## Written exercise
Answer these questions using the Agent J film entry below:
1. How long is the film's running time?
2. What was the film's budget?
3. How many segments make up the film?

## Excerpt to read
- Directed by: Jeff Chang; Marlboro Lai; Kuang Sheng;
- Written by: Jeff Chang; Chen Yin-jung;
- Produced by: Ho Meng-hung; Wang Han-sheng; Lin Hsin-hung; Torquil Boyd; Rujiraporn Hanchaina; Huang Wei-hao;
- Starring: Jolin Tsai; Kim Jae-won; Stephen Fung; Carl Ng;
- Cinematography: Wang Tsan-chin; Chin Hsin; Tiwa Moeithaisong;
- Edited by: Chen Jung-huang; Chiang Chih-hsin;
- Distributed by: EMI
- Release date: September 5, 2007;
- Running time: 70 minutes
- Country: Taiwan
- Languages: Mandarin; Korean; English; Cantonese; Thai;
- Budget: NT$33 million

= Agent J (film) =

2007 Taiwanese film

Agent J (特務J) is a 2007 Taiwanese action romance film. Directed by Chang Jeff Chang, Marlboro Lai, and Kuang Sheng, the film stars Jolin Tsai, Kim Jae-won, Stephen Fung, and Carl Ng. The film is composed of three distinct, unconnected segments, each telling the story of Agent J and her relationships with three different romantic partners.

## Collected data

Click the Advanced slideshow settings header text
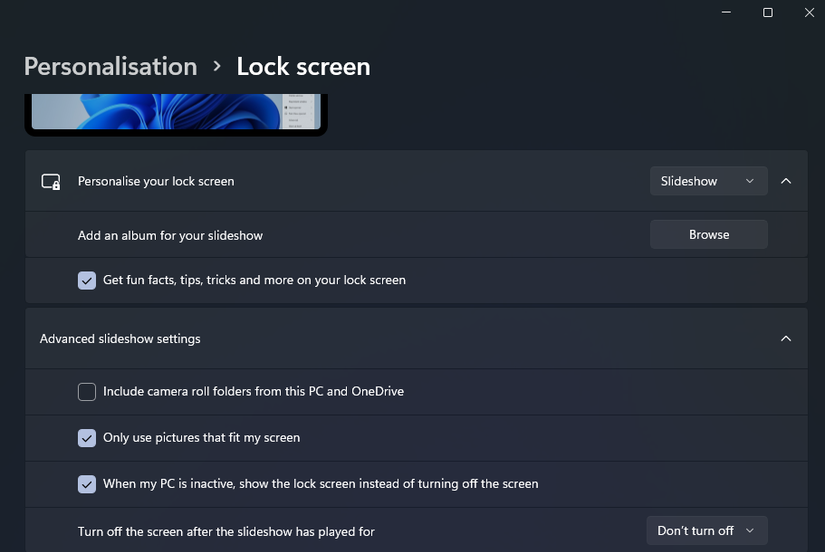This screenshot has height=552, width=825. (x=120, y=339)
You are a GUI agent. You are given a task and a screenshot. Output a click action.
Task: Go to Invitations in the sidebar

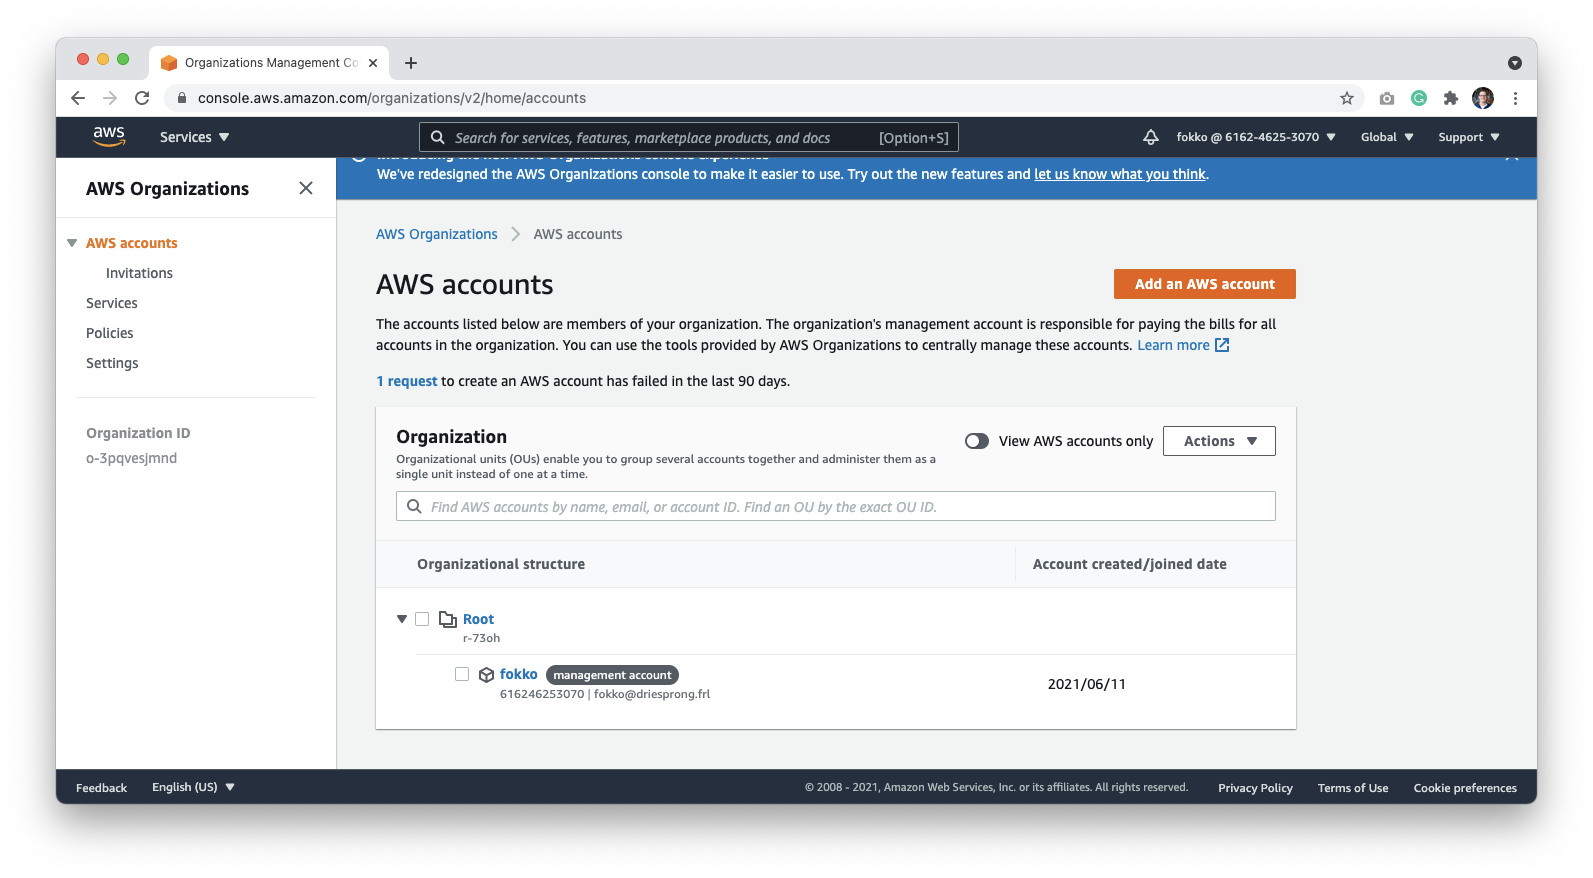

## Output for this task
1. 70 minutes
2. NT$33 million
3. Three